Can Pandas Linear interpolation capture seasonality patterns?


I have a time series dataset that contains 29,184 hours of data. There are around 1k+ rows of missing values.

Here is the link to the dataset: dropbox

Here is a small preview of the dataset:

                     NUMBER_OF_VEHICLES
DATE_TIME                              
2020-01-01 00:00:00                39.0
2020-01-01 01:00:00                 3.0
2020-01-01 02:00:00                 1.0
2020-01-01 03:00:00                 1.0
2020-01-01 04:00:00                 2.0

Here is a section of a plot that shows missing values: enter image description here

The column NUMBER_OF_VEHICLES contains both hourly and weekly seasonality. I am trying to meaningfully fill in the missing values in a way that captures the hourly and weekly seasonality too. Here are 2 approaches I did:

Approach 1

# Saving index of missing values
missing_ix = df[df['NUMBER_OF_VEHICLES'].isnull()].index

# Create HOUR and DAYOFWEEK features from datetime index
df= (
    df.assign(HOUR=lambda x: x.index.hour,
              DAYOFWEEK=lambda x: x.index.dayofweek)
)

# Linear interpolation
df['lin_impute'] = df['NUMBER_OF_VEHICLES'].interpolate("linear", limit_direction="both")

Here is the plot of the plot after linear interpolation. The indexes with missing values are shown in red color. enter image description here

The above approach does not capture the seasonality patterns. The missing data is filled in linearly.

Approach 2

# Saving index of missing values
missing_ix = df[df['NUMBER_OF_VEHICLES'].isnull()].index

# Create HOUR and DAYOFWEEK features from datetime index
df= (
    df.assign(HOUR=lambda x: x.index.hour,
              DAYOFWEEK=lambda x: x.index.dayofweek)
)

# Create a separate data frame with the mean number of vehicles per hour in a day.
hr_pattern = (
    df
    .groupby('HOUR', as_index=False)['NUMBER_OF_VEHICLES']
    .mean()
    .rename(columns={"NUMBER_OF_VEHICLES" : "hr_pattern"})
)

# Create a separate data frame with the mean number of vehicles per day of week.
week_pattern = (
    df
    .groupby('DAYOFWEEK', as_index=False)['NUMBER_OF_VEHICLES']
    .mean()
    .rename(columns={"NUMBER_OF_VEHICLES" : "week_pattern"})
)

# Merge with the main dataset
df_merged = (
    df.reset_index()
    .merge(hr_pattern, on='HOUR', how='inner')
    .merge(week_pattern, on='DAYOFWEEK', how='inner')
    .set_index('DATE_TIME')
)

# Linear interpolation
df_merged['lin_impute'] = df_merged['NUMBER_OF_VEHICLES'].interpolate("linear", limit_direction="both")

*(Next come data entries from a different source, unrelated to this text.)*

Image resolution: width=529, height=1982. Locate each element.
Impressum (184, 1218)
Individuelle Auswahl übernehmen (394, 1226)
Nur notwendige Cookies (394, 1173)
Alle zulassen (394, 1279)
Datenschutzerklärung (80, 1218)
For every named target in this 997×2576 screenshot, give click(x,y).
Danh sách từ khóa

Now, here is the plot after approach 2: enter image description here

The above plot shows that the missing values have been filled in a way that shows the hourly and weekly patterns in the data.

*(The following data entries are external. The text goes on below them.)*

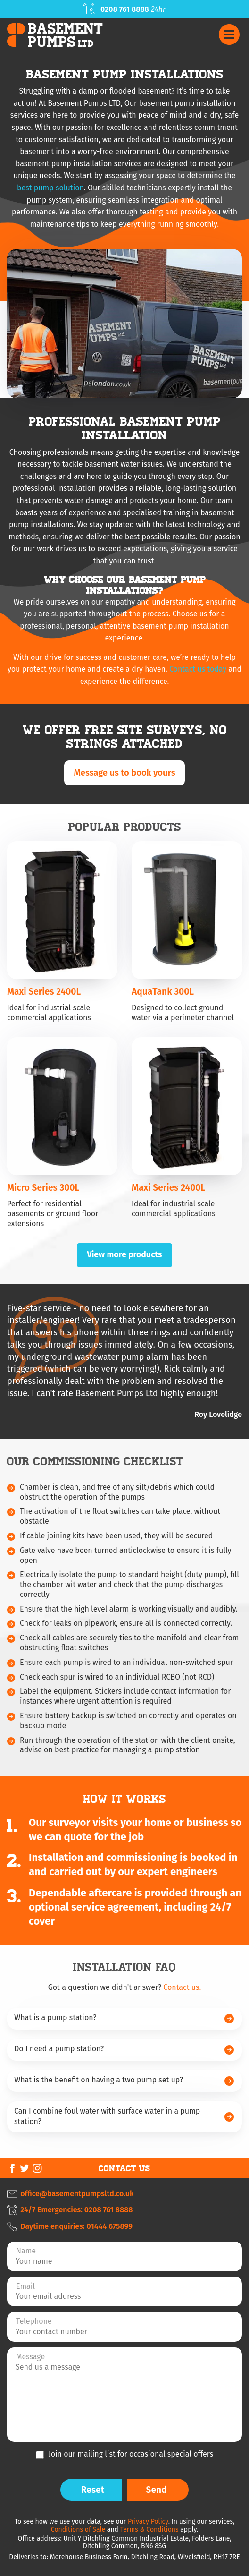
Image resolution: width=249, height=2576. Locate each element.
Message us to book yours (124, 773)
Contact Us (124, 2168)
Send (156, 2489)
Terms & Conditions (149, 2529)
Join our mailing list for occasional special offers (131, 2453)
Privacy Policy (148, 2521)
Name (26, 2250)
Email (25, 2286)
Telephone (34, 2321)
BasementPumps (65, 35)
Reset (92, 2489)
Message (30, 2356)
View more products (124, 1255)
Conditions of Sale (78, 2529)
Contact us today (197, 669)
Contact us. (182, 1987)
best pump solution (50, 187)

My question is how did the 2nd approach lead to this result where the linearly interpolated time series captures both the hourly and weekly patterns in the data instead of filling in the missing values linearly?

Please help me to understand. Thank you so much for your help.


Solution

  • The short answer is no.

    What happens in the second case is that it creates two extra datasets with the mean values per hour and day of the week and joining them with the main dataset, so it fills some of the missing values with the mean of the whole dataset and then interpolating the rest of missing values.

    In other words, it seems it captures the seasonality because it populates some of the missing values by the mean per hour and day of the week, and then the missing values left are interpolated better with the linear interpolation because it works well when the adjacent data values to the missing value are not missing. That's why in the first case it's a straight line from the left adjacent value to the right one.